Financial stability is safeguarded, and banks’ asset quality has improved: since 2016 banks have been securing their position( by reducing non-performing loans ratio to 3.2% in Q3, which fell further to 3% in Q4 2022, approaching the European average (2.29% in Q3 2022).High interest rates, real estate prices, and high stocks of (public and private) debt will remain important risks.

In 2022, on the back of a sustained internationalisation effort over the last decade, total exports, as a share of GDP, broke the 50% threshold for the first time ever (up from around 30% 10-15 years ago). Further to a strong performance of tourism, Portuguese exports have steadily gained market share in key export markets in Europe, including the UK (Portugal’s 5th largest market) and the government is also proactively seeking new export market opportunities in non-EU emerging economies, mainly within the Portuguese-speaking world, eg Angola, Brazil, but also in China and Latin America.

2.Business and human rights

Portugal reiterates its firm commitment to the respect for human rights, which are embodied in the Portuguese Constitution. The country has ratified most of the universal human rights treaties, as well as the main ILO and UNESCO conventions and protocols relating to fundamental rights and it is part of all the core UN HR instruments.

Rules from international conventions which have been duly ratified or approved, automatically apply in domestic law following their official publication.

The right of assembly, membership of trade union organisations and the right to strike are legally guaranteed to employees. There are 2 union federations (CGTP-IN - General Confederation of Portuguese Workers and UGT - General Union of Workers), and a number of other union organisations in different sectors.

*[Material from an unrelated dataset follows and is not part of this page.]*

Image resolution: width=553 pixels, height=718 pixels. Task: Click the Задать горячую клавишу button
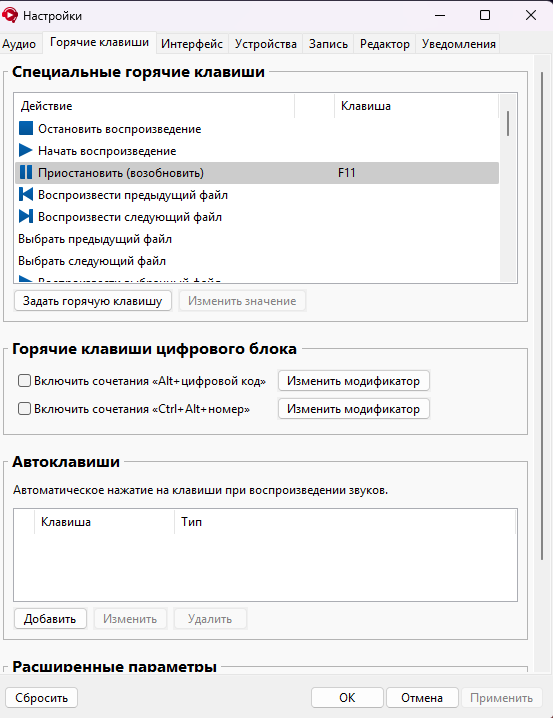[x=93, y=301]
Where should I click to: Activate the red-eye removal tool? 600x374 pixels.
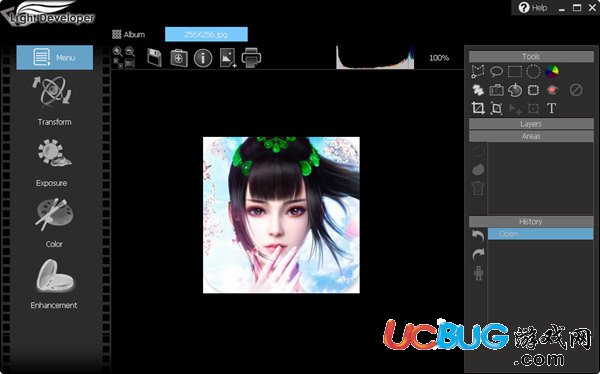tap(552, 90)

There is also a legal framework to safeguard the rights of children and adults who may be especially vulnerable because of race, sexual preference, gender, age or illness, although there are still challenges faced by Portuguese society in these areas.

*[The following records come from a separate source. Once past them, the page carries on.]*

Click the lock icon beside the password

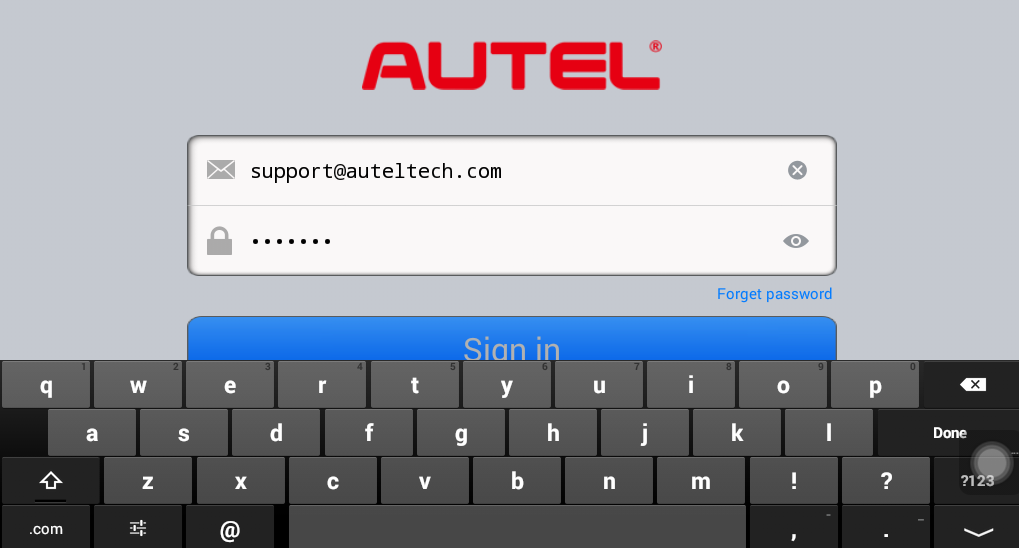click(x=220, y=241)
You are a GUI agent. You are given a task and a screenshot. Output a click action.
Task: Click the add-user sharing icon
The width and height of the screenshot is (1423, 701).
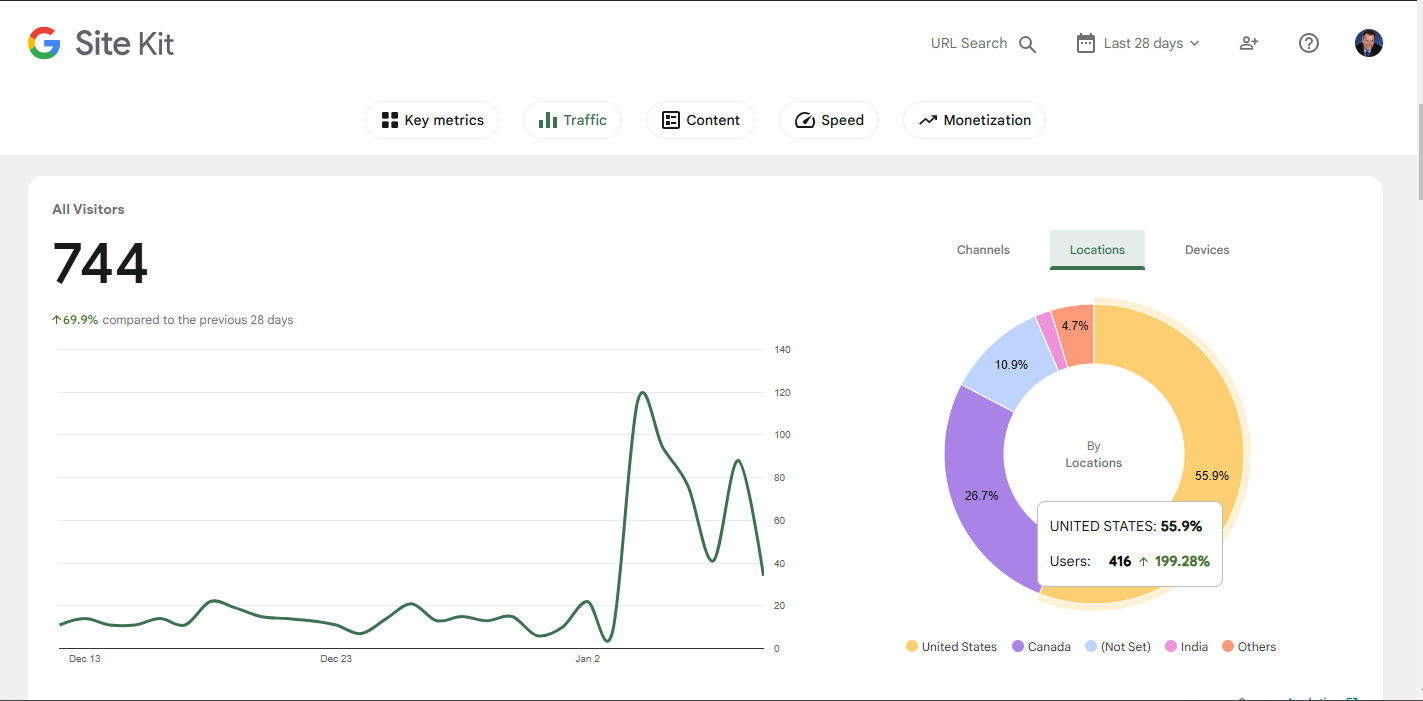(1248, 43)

In particular, there have been concerns relating to poor living conditions and discrimination experienced by migrants, as well as instances of labour exploitation and trafficking, particularly in the agriculture and construction sectors. The trafficking in persons report for 2022 states that “Portugal does not fully meet the minimum standards for the elimination of trafficking, but is making significant efforts to do so”, particularly in the area of prevention. In October 2022, the Portuguese Government launched a public consultation on a new national anti-trafficking action plan for 2022 to 2025.

3.Bribery and corruption

Bribery is illegal. It is an offence for British nationals or someone who is ordinarily resident in the UK, a body incorporated in the UK or a Scottish partnership, to bribe anywhere in the world.

In addition, a commercial organisation carrying on a business in the UK can be liable for the conduct of a person who is neither a UK national or resident in the UK or a body incorporated or formed in the UK. In this case it does not matter whether the acts or omissions which form part of the offence take place in the UK or elsewhere.

Reports of suspicious transactions are investigated by the financial intelligence unit, a department of the Portuguese Judicial Police (PJ).